* **Written request 1**
Replace "Positron" with "the IDE" in the part of the matplotlib issue thread from "testlabauto commented 1" up to and including "meets your needs?", and give that part again.

** BEGIN Document section **

Open JosephBARBIERDARNAL opened 1 month ago

JosephBARBIERDARNAL commented 1 month ago

System details:

Positron and OS details:

Positron Version: 2024.08.0 (Universal) build 48 Code - OSS Version: 1.91.0 Commit: ed616b36655fb24d116108bdd833f1321704315b Date: 2024-08-19T04:26:51.868Z Electron: 29.4.0 Chromium: 122.0.6261.156 Node.js: 20.9.0 V8: 12.2.281.27-electron.0 OS: Darwin arm64 23.6.0

Interpreter details:

Python 3.12.5

Describe the issue:

For example, when I add an annotation to a matplotlib graph, if its position is outside certain values, it will not be displayed in the plot window.

The values in question appear to be outside 0 and 1 in the coordinates of the figure for the x and y axis.

Steps to reproduce the issue:

pip install matplotlib==3.9.2
import matplotlib.pyplot as plt

# not visible
fig, ax = plt.subplots()
fig.text(
    x=0.5, y=1, s='title'
)
plt.show()

# visible
fig, ax = plt.subplots()
fig.text(
    x=0.5, y=0.9, s='title'
)
plt.show()

Image

Expected or desired behavior:

Ideally, the plot window should zoom out (or similar) to ensure that it fits all the elements of the matplotlib figure.

testlabauto commented 1 month ago

Hi! Thanks for using Positron.

I am not 100% sure if this is an issue with Positron or perhaps just an issue with usage. Could you try this and see if it meets your needs?

import matplotlib.pyplot as plt

fig = plt.figure()
ax1 = fig.add_subplot()

ax1.title.set_text('Title')

plt.show()

I ask because when i try to repro your original snippet outside Positron, I get the same result and with the snippet I provided, the title looks good.

A larger example: https://stackoverflow.com/questions/25239933/how-to-add-a-title-to-each-subplot

JosephBARBIERDARNAL commented 1 month ago

It's strange that this works when adding a title, but not when using text().

To be clearer about what I meant in the first place, ideally I should see on the plot window what I would see in a normal notebook or if I saved the plot as a png.

** END Document section **

* **Written request 2**
Copy the entries from the very first line up to and including the line with "(x=800, y=372)", character for character.

** BEGIN Available data **

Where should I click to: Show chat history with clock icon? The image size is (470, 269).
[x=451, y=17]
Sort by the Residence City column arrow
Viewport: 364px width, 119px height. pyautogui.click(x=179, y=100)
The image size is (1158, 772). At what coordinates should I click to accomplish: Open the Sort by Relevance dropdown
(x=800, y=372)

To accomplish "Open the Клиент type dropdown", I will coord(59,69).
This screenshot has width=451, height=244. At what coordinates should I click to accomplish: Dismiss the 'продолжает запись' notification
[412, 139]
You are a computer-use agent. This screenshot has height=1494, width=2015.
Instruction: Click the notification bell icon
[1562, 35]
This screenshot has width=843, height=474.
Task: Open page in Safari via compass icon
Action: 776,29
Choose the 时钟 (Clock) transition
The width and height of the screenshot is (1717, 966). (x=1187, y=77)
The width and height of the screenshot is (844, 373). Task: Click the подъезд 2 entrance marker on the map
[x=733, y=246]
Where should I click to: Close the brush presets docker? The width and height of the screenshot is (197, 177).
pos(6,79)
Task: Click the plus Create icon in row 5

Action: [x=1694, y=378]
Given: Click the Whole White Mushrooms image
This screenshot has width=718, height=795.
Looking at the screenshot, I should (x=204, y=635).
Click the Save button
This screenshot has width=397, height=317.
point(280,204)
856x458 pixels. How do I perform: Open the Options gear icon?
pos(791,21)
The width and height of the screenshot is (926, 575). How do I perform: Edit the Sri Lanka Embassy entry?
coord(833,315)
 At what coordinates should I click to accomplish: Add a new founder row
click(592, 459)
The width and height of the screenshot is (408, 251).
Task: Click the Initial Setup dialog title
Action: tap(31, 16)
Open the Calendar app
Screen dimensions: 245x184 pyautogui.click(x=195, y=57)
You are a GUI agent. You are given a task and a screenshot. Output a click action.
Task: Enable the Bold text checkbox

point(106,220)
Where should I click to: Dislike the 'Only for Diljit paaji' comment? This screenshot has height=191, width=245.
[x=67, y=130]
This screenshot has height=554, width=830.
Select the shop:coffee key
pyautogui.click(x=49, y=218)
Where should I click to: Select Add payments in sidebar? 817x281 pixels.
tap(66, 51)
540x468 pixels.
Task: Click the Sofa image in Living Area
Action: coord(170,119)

** END Available data **

* **Full answer 1**
testlabauto commented 1 month ago

Hi! Thanks for using the IDE.

I am not 100% sure if this is an issue with the IDE or perhaps just an issue with usage. Could you try this and see if it meets your needs?

* **Full answer 2**
Where should I click to: Show chat history with clock icon? The image size is (470, 269).
[x=451, y=17]
Sort by the Residence City column arrow
Viewport: 364px width, 119px height. pyautogui.click(x=179, y=100)
The image size is (1158, 772). At what coordinates should I click to accomplish: Open the Sort by Relevance dropdown
(x=800, y=372)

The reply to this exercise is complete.